++++ Given records ++++
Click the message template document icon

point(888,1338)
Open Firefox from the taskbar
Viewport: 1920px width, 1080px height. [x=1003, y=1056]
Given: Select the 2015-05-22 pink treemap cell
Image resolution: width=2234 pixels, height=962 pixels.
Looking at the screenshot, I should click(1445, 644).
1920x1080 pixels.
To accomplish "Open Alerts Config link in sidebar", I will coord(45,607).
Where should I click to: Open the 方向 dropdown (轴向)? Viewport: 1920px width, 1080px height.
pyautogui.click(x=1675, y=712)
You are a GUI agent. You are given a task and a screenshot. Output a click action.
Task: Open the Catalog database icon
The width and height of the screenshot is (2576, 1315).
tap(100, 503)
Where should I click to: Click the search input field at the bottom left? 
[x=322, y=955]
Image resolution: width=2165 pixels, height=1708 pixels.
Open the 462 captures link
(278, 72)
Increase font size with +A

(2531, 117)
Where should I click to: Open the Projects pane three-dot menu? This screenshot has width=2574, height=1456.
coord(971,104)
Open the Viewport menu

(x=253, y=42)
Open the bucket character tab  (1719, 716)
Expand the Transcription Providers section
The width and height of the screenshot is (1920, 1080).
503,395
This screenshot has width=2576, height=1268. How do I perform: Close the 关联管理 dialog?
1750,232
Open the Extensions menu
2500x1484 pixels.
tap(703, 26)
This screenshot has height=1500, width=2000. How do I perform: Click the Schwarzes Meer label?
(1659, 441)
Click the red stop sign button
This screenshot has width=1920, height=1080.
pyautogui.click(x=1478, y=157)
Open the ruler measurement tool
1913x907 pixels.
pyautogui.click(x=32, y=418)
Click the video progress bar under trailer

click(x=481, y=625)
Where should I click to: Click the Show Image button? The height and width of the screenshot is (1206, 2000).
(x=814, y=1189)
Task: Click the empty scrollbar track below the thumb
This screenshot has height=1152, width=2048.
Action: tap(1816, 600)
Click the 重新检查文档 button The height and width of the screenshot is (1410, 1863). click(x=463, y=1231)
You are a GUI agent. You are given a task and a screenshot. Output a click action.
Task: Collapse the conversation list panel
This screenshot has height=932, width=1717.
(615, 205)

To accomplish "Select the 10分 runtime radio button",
++++
Give only the number of lines in the data that include the string "Select".

▶ [Output below] 2